Friday the 13th part VI: Jason Lives!

Jason, the legendary Hockeymasked slasher has made quite a franchise of himself throughout the years. A pretty good accomplishment considering his main trademark, the hockeymask, was only introduced in the 3rd installment. Most movie franchises have 3 films the most (Godfather, Back to the future, The Omen, RoboCop etc.) so when a movie’s main gimmick (the hockeymask) is introduced after 2 movies it’s quite an achievement that people Can you imagine Freddy without the gloves from day 1? I can’t.


So after reading reviews here about good ol’ Jason’s movies it occured to me that some people do more slashing at his movies then he does in all of his movies together.

Unfair I say, because 9 out of 10 times you get exactly what the people behind the movie promise you: 1,5 hour long halfnaked pot smoking teenagers in the woods who get chopped up by a guy with a machete and a hockeymask (ok, so in part 1 it was his Ms. Voorhees and in part 9 it was a worm) You know what you can expect when you watch a Friday the 13th movie, and still some people review the movies like they were expecting a Usual Suspects!

| LISTING |
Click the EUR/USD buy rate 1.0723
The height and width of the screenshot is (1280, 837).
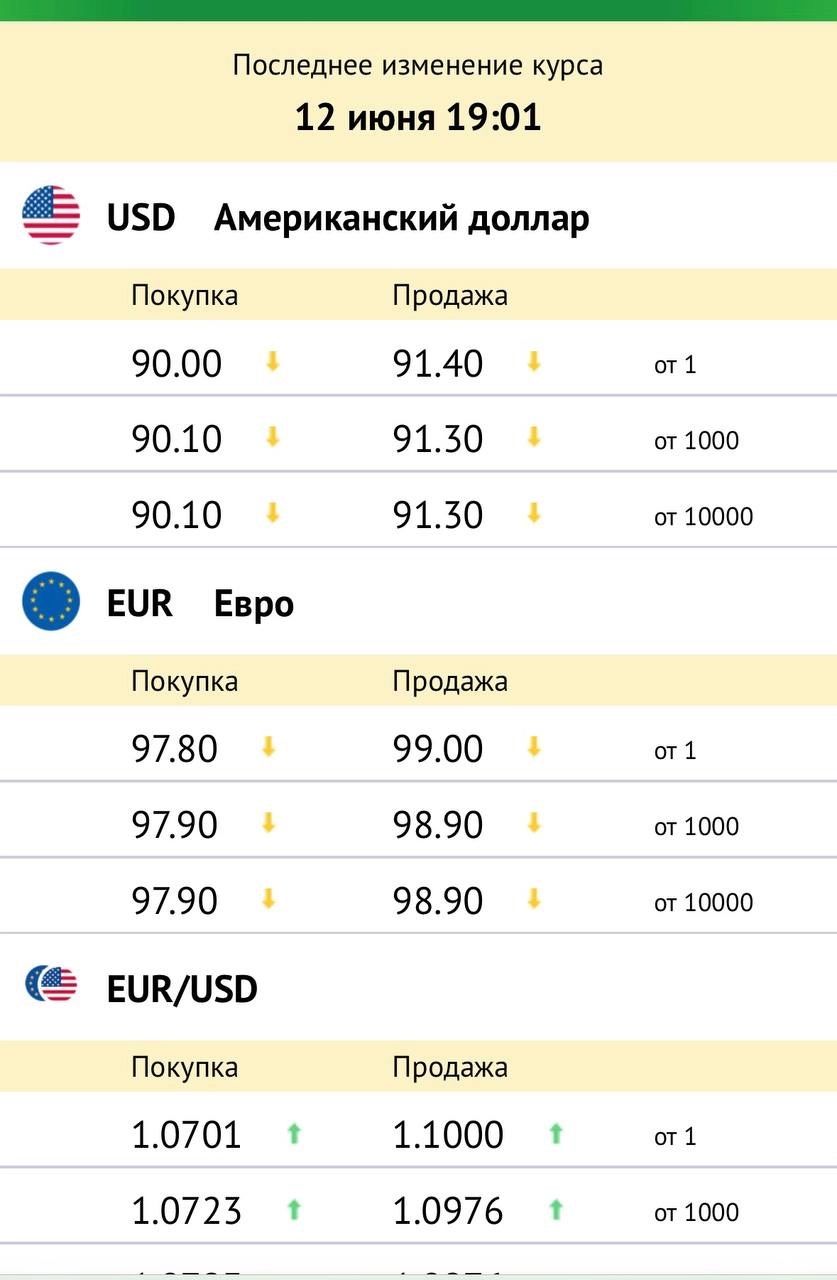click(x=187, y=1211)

==

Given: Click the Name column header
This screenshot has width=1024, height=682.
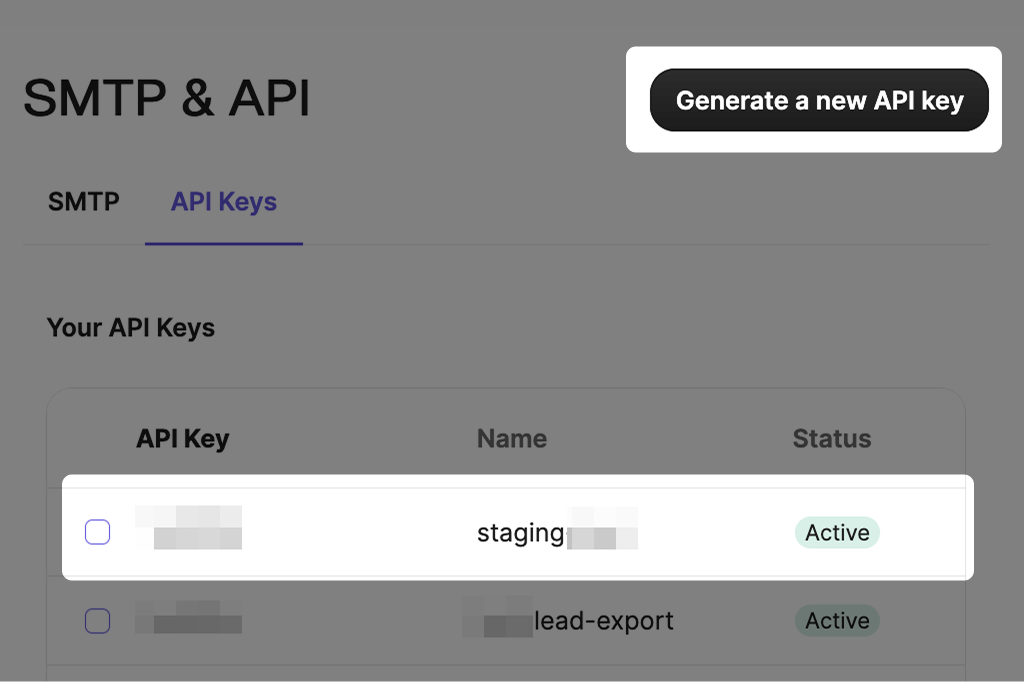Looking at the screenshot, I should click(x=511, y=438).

| AIM OF THE TASK |
Copy out the review of Friday the 13th Part VI in full, keeping every word, spelling, and punctuation mark unchanged.

| WORKED ANSWER |
Friday the 13th part VI: Jason Lives!

Jason, the legendary Hockeymasked slasher has made quite a franchise of himself throughout the years. A pretty good accomplishment considering his main trademark, the hockeymask, was only introduced in the 3rd installment. Most movie franchises have 3 films the most (Godfather, Back to the future, The Omen, RoboCop etc.) so when a movie’s main gimmick (the hockeymask) is introduced after 2 movies it’s quite an achievement that people Can you imagine Freddy without the gloves from day 1? I can’t.


So after reading reviews here about good ol’ Jason’s movies it occured to me that some people do more slashing at his movies then he does in all of his movies together.

Unfair I say, because 9 out of 10 times you get exactly what the people behind the movie promise you: 1,5 hour long halfnaked pot smoking teenagers in the woods who get chopped up by a guy with a machete and a hockeymask (ok, so in part 1 it was his Ms. Voorhees and in part 9 it was a worm) You know what you can expect when you watch a Friday the 13th movie, and still some people review the movies like they were expecting a Usual Suspects!